Merck & Co., On Behalf Of Its Wholly Owned Subsidiary, Cubist Pharmaceuticals, Inc., Announces Tender Offer For Cubist’s 2.50% Convertible Senior Notes Due 2017, 1.125% Convertible Senior Notes Due 2018 And 1.875% Convertible Senior Notes Due 2020

KENILWORTH, N.J.--(BUSINESS WIRE)--Merck (NYSE:MRK), known as MSD outside the United States and Canada, on behalf of its wholly owned subsidiary Cubist Pharmaceuticals, Inc., today announced that, in connection with the completion of the acquisition of Cubist by Merck, Cubist has commenced a tender offer (the “Convertible Notes Tender Offer”) to repurchase, at the option of each holder, any and all of its outstanding 2.50% Convertible Senior Notes due 2017 (the “2017 Convertible Notes”), 1.125% Convertible Senior Notes due 2018 (the “2018 Convertible Notes”) and 1.875% Convertible Senior Notes due 2020 (the “2020 Convertible Notes” and together with the 2017 Convertible Notes and 2018 Convertible Notes, the “Convertible Notes”).
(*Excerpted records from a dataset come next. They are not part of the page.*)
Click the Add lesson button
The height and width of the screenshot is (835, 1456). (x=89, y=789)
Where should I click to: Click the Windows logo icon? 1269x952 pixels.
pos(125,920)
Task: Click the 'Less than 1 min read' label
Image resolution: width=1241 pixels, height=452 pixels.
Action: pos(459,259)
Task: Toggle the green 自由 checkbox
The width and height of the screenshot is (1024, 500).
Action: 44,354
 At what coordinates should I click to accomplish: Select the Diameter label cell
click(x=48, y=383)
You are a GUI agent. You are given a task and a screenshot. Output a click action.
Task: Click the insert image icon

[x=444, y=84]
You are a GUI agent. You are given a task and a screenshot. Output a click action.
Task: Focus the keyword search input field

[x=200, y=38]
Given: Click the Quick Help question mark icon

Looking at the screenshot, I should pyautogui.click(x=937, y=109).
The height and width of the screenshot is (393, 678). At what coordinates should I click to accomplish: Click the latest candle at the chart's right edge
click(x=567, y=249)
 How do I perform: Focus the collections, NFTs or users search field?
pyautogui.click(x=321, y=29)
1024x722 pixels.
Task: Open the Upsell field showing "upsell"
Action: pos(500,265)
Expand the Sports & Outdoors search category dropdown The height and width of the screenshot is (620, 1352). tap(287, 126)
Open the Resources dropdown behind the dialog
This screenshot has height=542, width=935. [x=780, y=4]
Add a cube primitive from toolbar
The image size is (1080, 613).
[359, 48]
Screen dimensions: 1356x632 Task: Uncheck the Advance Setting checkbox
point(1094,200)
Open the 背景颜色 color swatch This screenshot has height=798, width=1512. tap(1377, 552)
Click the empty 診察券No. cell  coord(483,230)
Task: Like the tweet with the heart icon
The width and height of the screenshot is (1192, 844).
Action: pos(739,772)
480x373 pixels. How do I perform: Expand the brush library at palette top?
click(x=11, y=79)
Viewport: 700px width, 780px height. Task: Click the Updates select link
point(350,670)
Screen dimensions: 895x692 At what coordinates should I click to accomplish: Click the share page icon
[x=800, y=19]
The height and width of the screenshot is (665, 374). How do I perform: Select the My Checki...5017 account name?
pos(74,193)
Earlier in the day on January 21, 2015, Merck completed the tender offer for all of the outstanding shares of common stock of Cubist, consummated the merger of Cubist into Mavec Corporation, Inc., a wholly owned subsidiary of Merck, and terminated trading of Cubist’s common stock on the Nasdaq Global Select Market, each of which constituted a Fundamental Change (as defined in each of the indentures governing the Convertible Notes (the “Indentures”)) triggering Cubist’s obligation to commence the Convertible Notes Tender Offer.